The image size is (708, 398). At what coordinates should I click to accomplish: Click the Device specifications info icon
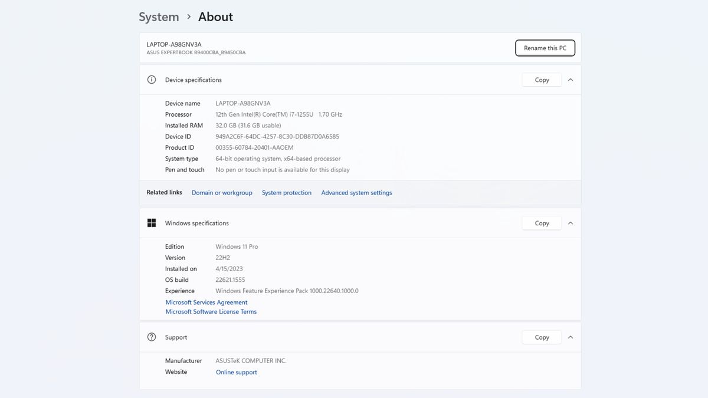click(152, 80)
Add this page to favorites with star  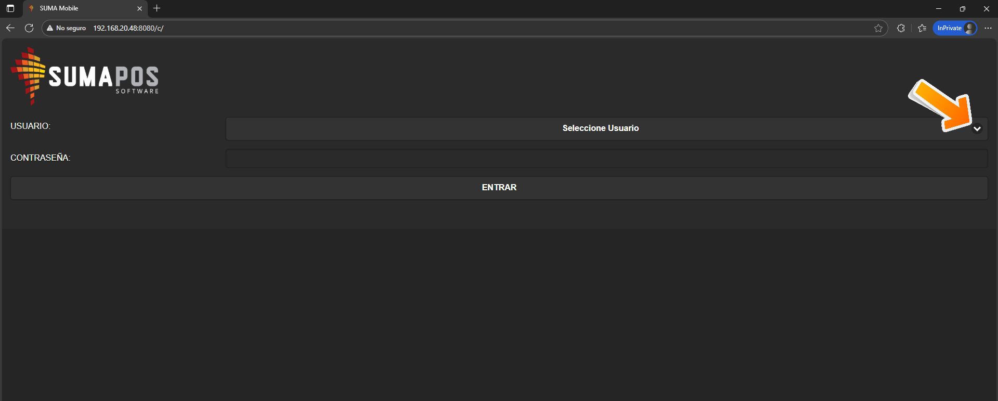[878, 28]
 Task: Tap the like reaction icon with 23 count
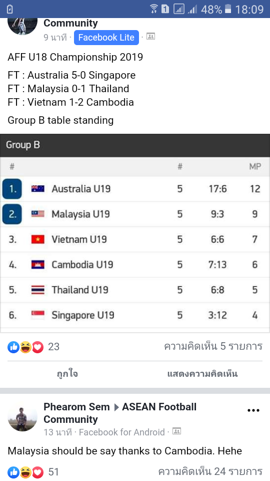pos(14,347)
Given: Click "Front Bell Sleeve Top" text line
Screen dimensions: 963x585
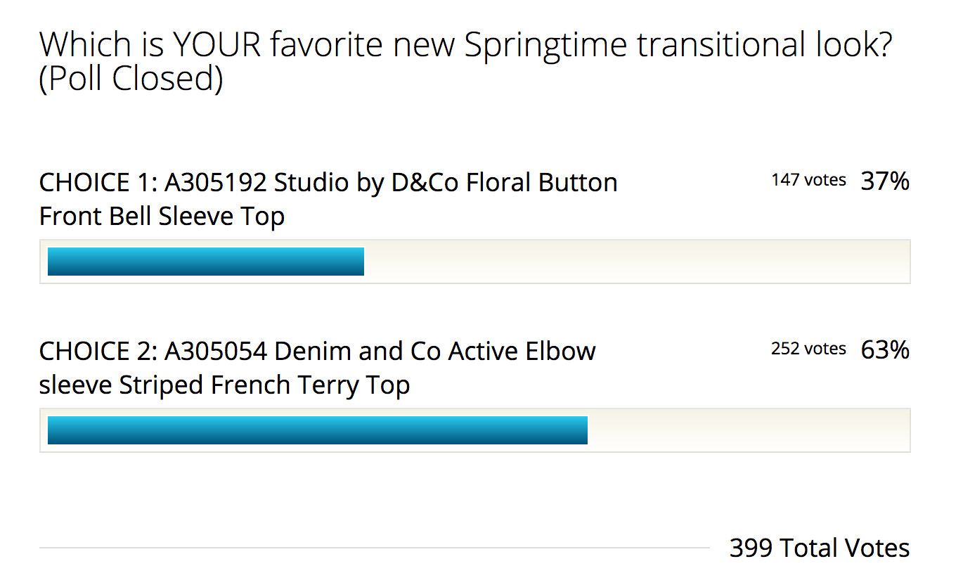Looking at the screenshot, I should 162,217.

━━━━━━

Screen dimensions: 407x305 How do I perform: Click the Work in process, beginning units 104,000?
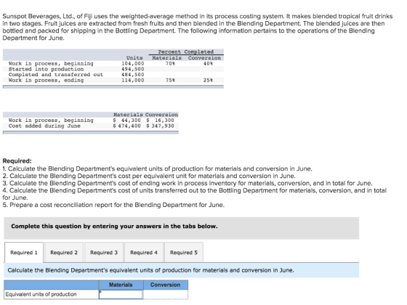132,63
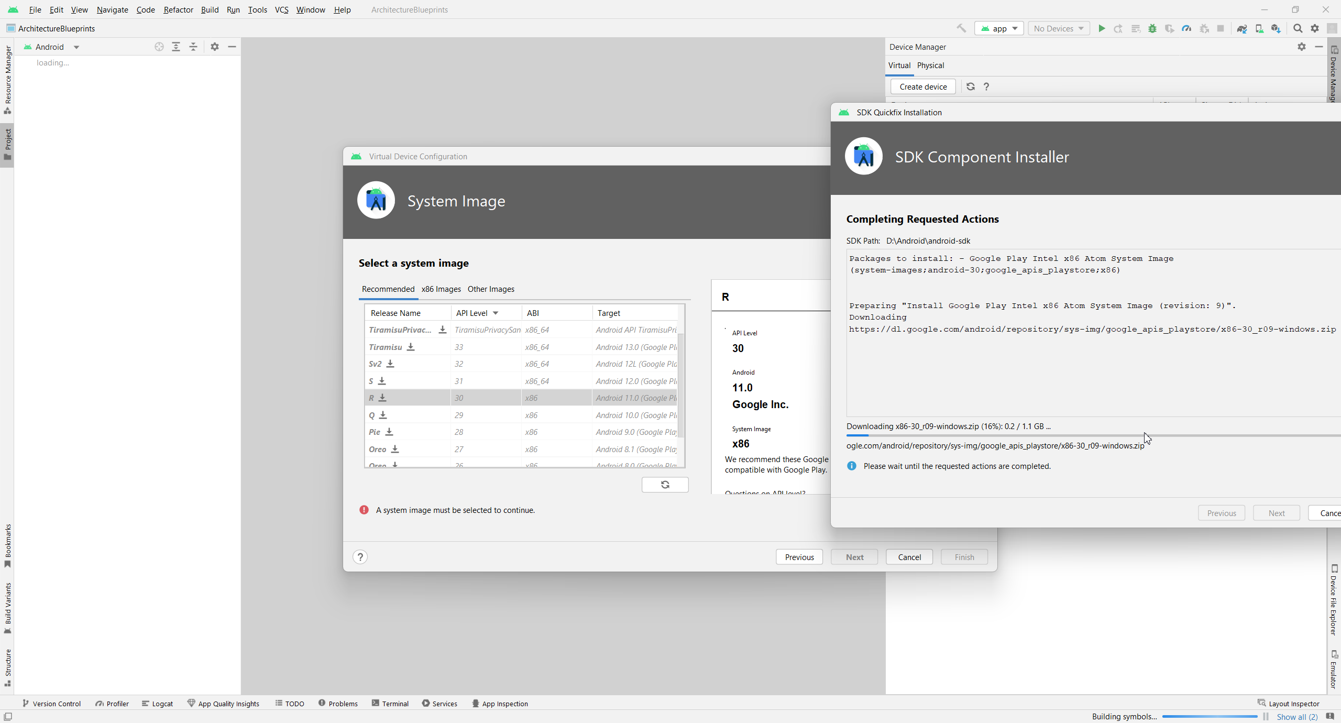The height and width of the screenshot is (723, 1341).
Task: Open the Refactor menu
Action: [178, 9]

━━━━━━

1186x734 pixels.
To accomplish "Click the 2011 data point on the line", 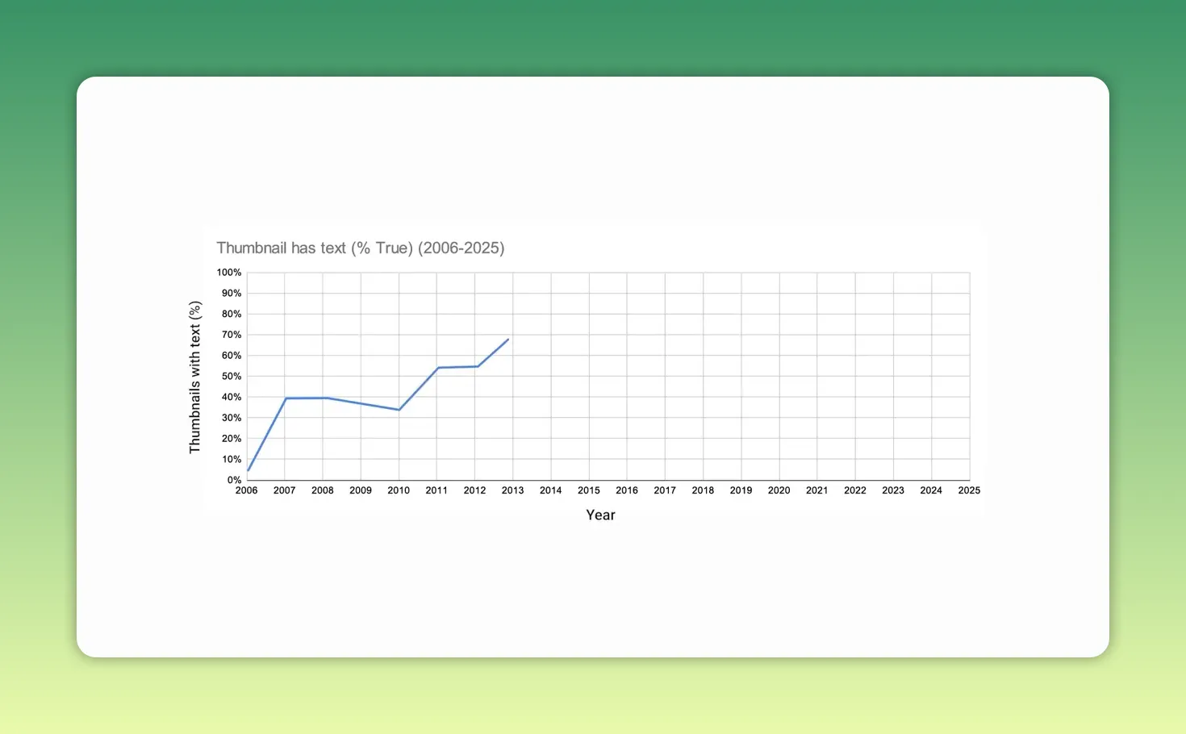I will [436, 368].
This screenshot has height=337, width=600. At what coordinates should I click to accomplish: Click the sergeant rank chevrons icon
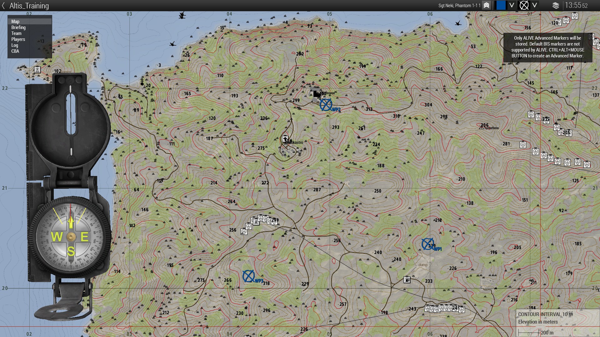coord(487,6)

━━━━━━

[Directive] Write out the records from the line holding "Task: Tap the" through the line holding "Looking at the screenshot, I should 162,217.", both lines included, and leave the pictures out.

[Full answer]
 Task: Tap the like reaction icon with 23 count
pos(14,347)
Given: Click "Front Bell Sleeve Top" text line
Screen dimensions: 963x585
Looking at the screenshot, I should 162,217.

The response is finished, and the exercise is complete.